Description of the task
Rewrite the rows below, swapping "computer-use agent" for "screen-control assistant" wherever it occurs and keeping everything else unchanged.

The data
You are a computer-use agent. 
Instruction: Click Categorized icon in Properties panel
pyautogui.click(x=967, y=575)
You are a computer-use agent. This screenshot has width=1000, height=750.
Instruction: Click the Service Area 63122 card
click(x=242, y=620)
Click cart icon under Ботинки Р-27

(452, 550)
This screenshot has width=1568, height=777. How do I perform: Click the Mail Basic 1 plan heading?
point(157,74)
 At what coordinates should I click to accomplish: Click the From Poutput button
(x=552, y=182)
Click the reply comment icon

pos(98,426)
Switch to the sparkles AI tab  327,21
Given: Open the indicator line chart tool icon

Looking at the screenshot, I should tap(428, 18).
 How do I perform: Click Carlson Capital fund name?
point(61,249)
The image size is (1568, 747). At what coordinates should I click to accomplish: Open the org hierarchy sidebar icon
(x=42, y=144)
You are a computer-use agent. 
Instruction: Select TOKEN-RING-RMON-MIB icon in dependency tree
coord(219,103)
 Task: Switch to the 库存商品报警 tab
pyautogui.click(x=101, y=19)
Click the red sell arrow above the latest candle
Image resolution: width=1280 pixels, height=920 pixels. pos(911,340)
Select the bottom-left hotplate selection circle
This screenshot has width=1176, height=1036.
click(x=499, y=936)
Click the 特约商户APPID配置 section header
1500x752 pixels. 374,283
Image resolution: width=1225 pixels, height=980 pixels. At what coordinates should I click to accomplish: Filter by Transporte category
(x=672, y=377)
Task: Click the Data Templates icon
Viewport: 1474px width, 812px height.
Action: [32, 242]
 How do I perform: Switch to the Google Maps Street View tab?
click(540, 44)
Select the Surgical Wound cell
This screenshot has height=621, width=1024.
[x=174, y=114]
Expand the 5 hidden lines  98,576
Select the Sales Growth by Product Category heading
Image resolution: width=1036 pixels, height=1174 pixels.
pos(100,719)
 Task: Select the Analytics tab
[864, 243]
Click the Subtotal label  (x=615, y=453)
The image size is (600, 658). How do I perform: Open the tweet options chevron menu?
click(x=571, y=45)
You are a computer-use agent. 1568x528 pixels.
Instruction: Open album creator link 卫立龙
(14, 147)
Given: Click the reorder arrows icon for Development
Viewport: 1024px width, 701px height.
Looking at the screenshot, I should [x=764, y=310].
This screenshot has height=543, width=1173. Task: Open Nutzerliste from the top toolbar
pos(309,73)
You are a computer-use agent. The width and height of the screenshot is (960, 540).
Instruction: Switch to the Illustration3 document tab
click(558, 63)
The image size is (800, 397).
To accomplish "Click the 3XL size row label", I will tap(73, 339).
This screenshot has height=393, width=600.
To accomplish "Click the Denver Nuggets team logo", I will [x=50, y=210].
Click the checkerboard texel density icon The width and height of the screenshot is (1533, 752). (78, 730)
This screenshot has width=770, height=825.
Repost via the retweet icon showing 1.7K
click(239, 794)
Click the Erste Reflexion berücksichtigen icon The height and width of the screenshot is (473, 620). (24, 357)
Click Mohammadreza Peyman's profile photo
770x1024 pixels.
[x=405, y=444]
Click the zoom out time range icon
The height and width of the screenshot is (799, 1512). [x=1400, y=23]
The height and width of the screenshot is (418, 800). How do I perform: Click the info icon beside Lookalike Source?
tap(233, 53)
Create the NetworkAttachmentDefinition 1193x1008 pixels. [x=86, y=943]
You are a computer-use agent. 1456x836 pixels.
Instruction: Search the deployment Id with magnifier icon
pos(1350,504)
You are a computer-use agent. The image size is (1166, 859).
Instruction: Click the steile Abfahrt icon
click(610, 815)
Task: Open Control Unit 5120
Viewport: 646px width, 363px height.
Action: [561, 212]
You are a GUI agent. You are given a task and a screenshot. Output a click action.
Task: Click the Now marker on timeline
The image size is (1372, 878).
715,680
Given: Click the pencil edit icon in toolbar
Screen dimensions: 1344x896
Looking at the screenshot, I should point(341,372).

Answer to the problem
You are a screen-control assistant. 
Instruction: Click Categorized icon in Properties panel
pyautogui.click(x=967, y=575)
You are a screen-control assistant. This screenshot has width=1000, height=750.
Instruction: Click the Service Area 63122 card
click(x=242, y=620)
Click cart icon under Ботинки Р-27

(452, 550)
This screenshot has width=1568, height=777. How do I perform: Click the Mail Basic 1 plan heading?
point(157,74)
 At what coordinates should I click to accomplish: Click the From Poutput button
(x=552, y=182)
Click the reply comment icon

pos(98,426)
Switch to the sparkles AI tab  327,21
Given: Open the indicator line chart tool icon

Looking at the screenshot, I should tap(428, 18).
 How do I perform: Click Carlson Capital fund name?
point(61,249)
The image size is (1568, 747). At what coordinates should I click to accomplish: Open the org hierarchy sidebar icon
(x=42, y=144)
You are a screen-control assistant. 
Instruction: Select TOKEN-RING-RMON-MIB icon in dependency tree
coord(219,103)
 Task: Switch to the 库存商品报警 tab
pyautogui.click(x=101, y=19)
Click the red sell arrow above the latest candle
Image resolution: width=1280 pixels, height=920 pixels. pos(911,340)
Select the bottom-left hotplate selection circle
This screenshot has width=1176, height=1036.
click(x=499, y=936)
Click the 特约商户APPID配置 section header
1500x752 pixels. 374,283
Image resolution: width=1225 pixels, height=980 pixels. At what coordinates should I click to accomplish: Filter by Transporte category
(x=672, y=377)
Task: Click the Data Templates icon
Viewport: 1474px width, 812px height.
Action: [32, 242]
 How do I perform: Switch to the Google Maps Street View tab?
click(540, 44)
Select the Surgical Wound cell
This screenshot has height=621, width=1024.
[x=174, y=114]
Expand the 5 hidden lines  98,576
Select the Sales Growth by Product Category heading
Image resolution: width=1036 pixels, height=1174 pixels.
pos(100,719)
 Task: Select the Analytics tab
[864, 243]
Click the Subtotal label  (x=615, y=453)
The image size is (600, 658). How do I perform: Open the tweet options chevron menu?
click(x=571, y=45)
You are a screen-control assistant. 1568x528 pixels.
Instruction: Open album creator link 卫立龙
(14, 147)
Given: Click the reorder arrows icon for Development
Viewport: 1024px width, 701px height.
Looking at the screenshot, I should [x=764, y=310].
This screenshot has height=543, width=1173. Task: Open Nutzerliste from the top toolbar
pos(309,73)
You are a screen-control assistant. The width and height of the screenshot is (960, 540).
Instruction: Switch to the Illustration3 document tab
click(558, 63)
The image size is (800, 397).
To accomplish "Click the 3XL size row label", I will tap(73, 339).
This screenshot has height=393, width=600.
To accomplish "Click the Denver Nuggets team logo", I will [x=50, y=210].
Click the checkerboard texel density icon The width and height of the screenshot is (1533, 752). (78, 730)
This screenshot has width=770, height=825.
Repost via the retweet icon showing 1.7K
click(239, 794)
Click the Erste Reflexion berücksichtigen icon The height and width of the screenshot is (473, 620). (24, 357)
Click Mohammadreza Peyman's profile photo
770x1024 pixels.
[x=405, y=444]
Click the zoom out time range icon
The height and width of the screenshot is (799, 1512). [x=1400, y=23]
The height and width of the screenshot is (418, 800). How do I perform: Click the info icon beside Lookalike Source?
tap(233, 53)
Create the NetworkAttachmentDefinition 1193x1008 pixels. [x=86, y=943]
You are a screen-control assistant. 1456x836 pixels.
Instruction: Search the deployment Id with magnifier icon
pos(1350,504)
You are a screen-control assistant. The image size is (1166, 859).
Instruction: Click the steile Abfahrt icon
click(610, 815)
Task: Open Control Unit 5120
Viewport: 646px width, 363px height.
Action: [561, 212]
You are a GUI agent. You are given a task and a screenshot. Output a click action.
Task: Click the Now marker on timeline
The image size is (1372, 878).
715,680
Given: Click the pencil edit icon in toolbar
Screen dimensions: 1344x896
Looking at the screenshot, I should point(341,372).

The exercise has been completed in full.